[Start of Text provided]

The most simple form of the S$_3$ invariant potential of the
Higgs scalars ($\phi_1, \phi_2, \phi_3$) is
$$
V_1 = \mu^2 \sum_i (\overline{\phi}_i \phi_i) + \frac{1}{2} \lambda_1
[\sum_i (\overline{\phi}_i \phi_i)]^2,
\eqno(9)
$$
where $(\overline{\phi}_i \phi_i) = \phi^-_i \phi^+_i + 
\overline{\phi}^0_i \phi^0_i$. Note that the term
$$
V_2 = \eta_1 (\overline{\phi}_{\sigma} \phi_{\sigma})
(\overline{\phi}_{\pi} \phi_{\pi} + \overline{\phi}_{\eta} \phi_{\eta}),
\eqno(10)
$$
is also S$_3$-invariant, where
$$
\phi_{\pi} = \frac{1}{\sqrt{2}}(\phi_1 - \phi_2),
\eqno(11)
$$
$$
\phi_{\eta} = \frac{1}{\sqrt{6}}(\phi_1 + \phi_2 - 2\phi_3),
\eqno(12)
$$
$$
\phi_{\sigma} = \frac{1}{\sqrt{3}}(\phi_1 + \phi_2 + \phi_3),
\eqno(13)
$$
and
$$
\sum_i (\overline{\phi}_i \phi_i) = (\overline{\phi}_{\pi} \phi_{\pi})
+ (\overline{\phi}_{\eta} \phi_{\eta})
+ (\overline{\phi}_{\sigma} \phi_{\sigma}).
\eqno(14)
$$

We assume that the potential of the Higgs scalars
($\phi_1, \phi_2, \phi_3$) is given by
$$
V = V_1 + V_2.
\eqno(15)
$$
Then, the conditions for the vacuum expectation values
$v_i \equiv \langle \phi^0_i \rangle$ at which the potential (15)
takes the minimum are
$$
\mu^2 + \lambda_1 \sum_i |v_i|^2 
+ \eta_1(|v_{\pi}|^2 + |v_{\eta}|^2) = 0,
\eqno(16)
$$
$$
\mu^2 + \lambda_1 \sum_i |v_i|^2 + \eta_1 |v_{\sigma}|^2 = 0,
\eqno(17)
$$
so that
$$
|v_{\sigma}|^2 = |v_{\pi}|^2 + |v_{\eta}|^2
= \frac{-\mu^2}{2 \lambda_1 + \eta_1},
\eqno(18)
$$
From the relations (13), (14) and (18), we obtain
$$
|v_1|^2 + |v_2|^2 + |v_3|^3 = 2 |v_{\sigma}|^2
= \frac{2}{3} |v_1 + v_2 + v_3|^2,
\eqno(19)

[End of Text provided]
[Start of Provided material]

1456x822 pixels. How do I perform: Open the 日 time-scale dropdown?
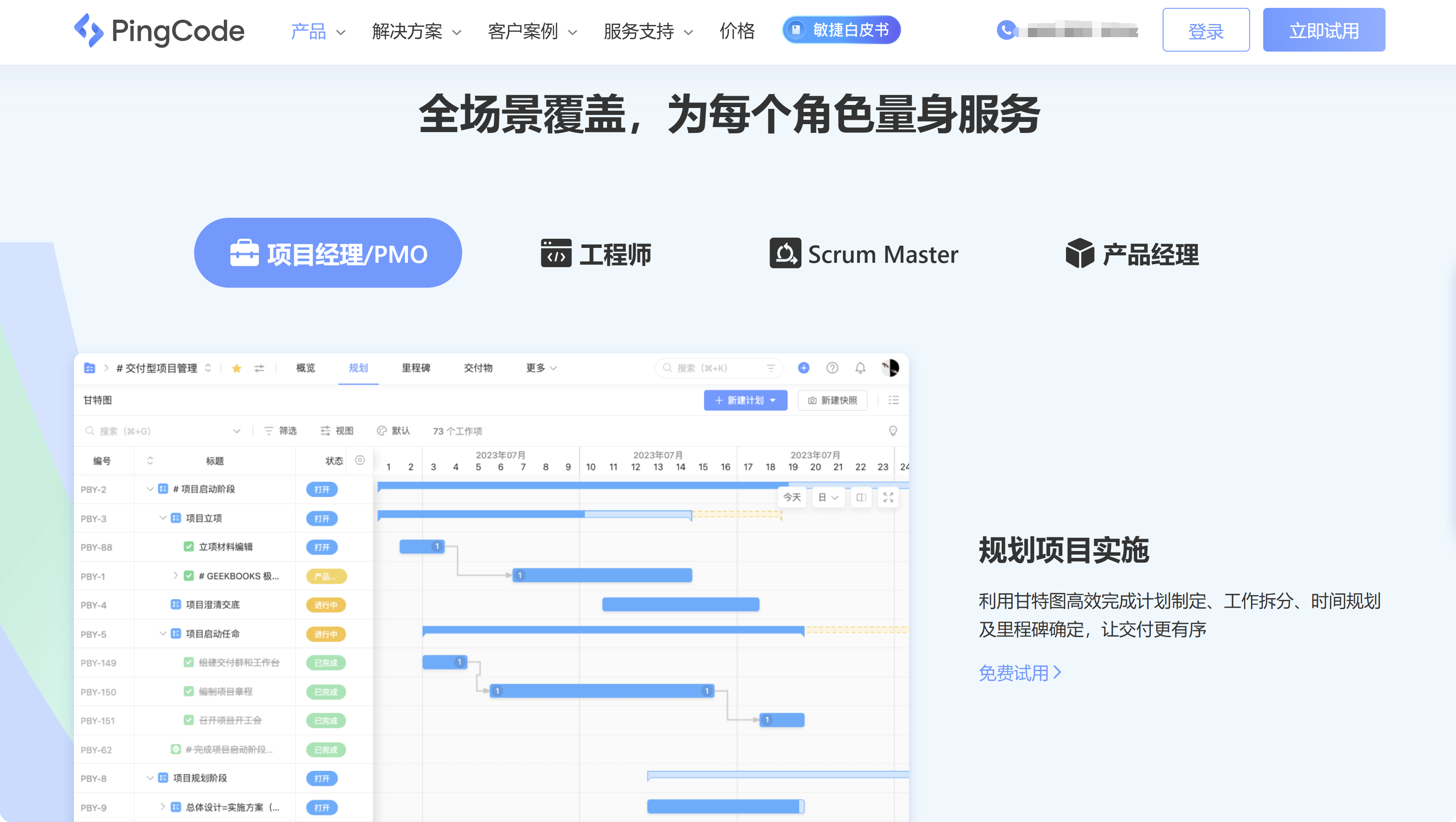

[End of Provided material]
[Start of Provided material]

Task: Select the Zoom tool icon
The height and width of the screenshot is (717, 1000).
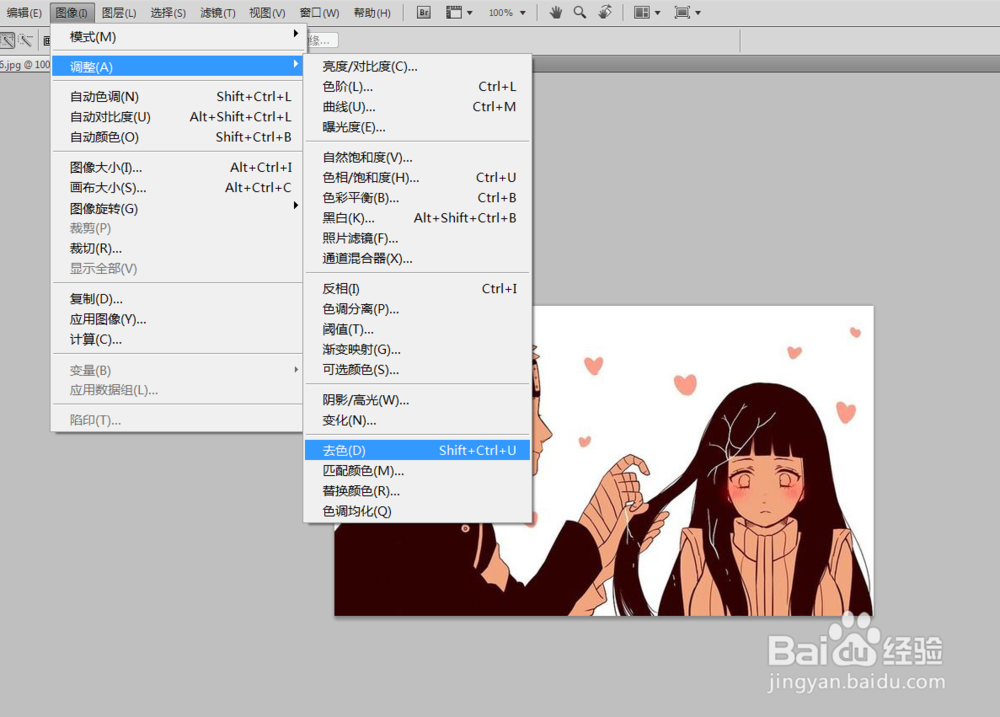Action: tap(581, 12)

[End of Provided material]

Exercise tasks:
a) Write out the part of the passage on the S3-invariant Higgs potential starting with "We assume that" and going on through "the potential (15)".
b) Write what comes next in the passage on the S3-invariant Higgs potential, picking up from its final line.
The rows are separate material and have nothing to do with the passage on the S3-invariant Higgs potential.

Answers per task:
a)
We assume that the potential of the Higgs scalars
($\phi_1, \phi_2, \phi_3$) is given by
$$
V = V_1 + V_2.
\eqno(15)
$$
Then, the conditions for the vacuum expectation values
$v_i \equiv \langle \phi^0_i \rangle$ at which the potential (15)

b)
$$
which means the relation\cite{Koide-me}
$$
m_e + m_{\mu} + m_{\tau}
= \frac{2}{3}(\sqrt{m_e} + \sqrt{m_{\mu}} + \sqrt{m_{\tau}})^2,
\eqno(20)
$$
from the relation (7). The relation (20) is excellently satisfied
by the observed values of the charged lepton masses, i.e., the
observed values of $m_e$ and $m_{\mu}$ give the predicted
value $m_{\tau} = 1776.97$ MeV in agreement with the observed
value \cite{pdg} $m^{exp}_{\tau} = 1777.05^{+0.29}_{-0.26}$ MeV.
[We should not take this excellent agreement too rigidly,
because the electromagnetic corrections to the observed values
spoil the agreement of $m_\tau(\mu)$, for example, to
1.2\% at the energy scale $\mu=m_Z=91.2$ GeV.
However, note that the relation (7) is an approximate one.
When we define $m_L=m_0 Z_L$ and $m_R=m_0\kappa Z_R$, the 
values of $Z_L(\mu)$ and $Z_R(\mu)$ are dependent of on the
energy scale $\mu$, so that the relation $Z_L(\mu)=Z_R(\mu)$
is an approximate relation even if it is exact at a unification 
energy scale $\mu=\Lambda_X$.
In order to examine the validity of the relation (20), we 
must know the energy scale structures in the seesaw model
(e.g., the energy scales of $m_R$, $M_F$, and so on).
At present, we consider that the relation (19) is sill
worth noting.]

Explicitly, from the relations (11) - (13), the charged lepton
masses $m^e_i$ are given by
$$
\sqrt{m_{\tau}} = \sqrt{m^e_1} \propto v_1 =
\left(\frac{1}{\sqrt{2}} \cos\theta + \frac{1}{\sqrt{6}} \sin\theta
+ \frac{1}{\sqrt{3}}\right)v_\sigma \ ,
\eqno(21)
$$
$$
\sqrt{m_\mu} = \sqrt{m^e_2} \propto v_2 =
\left(-\frac{1}{\sqrt{2}} \cos\theta + \frac{1}{\sqrt{6}} \sin\theta
+ \frac{1}{\sqrt{3}}\right)v_\sigma \ ,
\eqno(22)
$$
$$
\sqrt{m_e} = \sqrt{m^e_3} \propto v_3 =
\left(-\sqrt{\frac{2}{3}} \sin\theta + \frac{1}{\sqrt{3}}\right)v_\sigma 
\ ,
\eqno(23)
$$
where
$$
v_\pi = v_\sigma \cos\theta \ ,\ \ \ v_\eta = v_\sigma \sin\theta \ ,
\eqno(24)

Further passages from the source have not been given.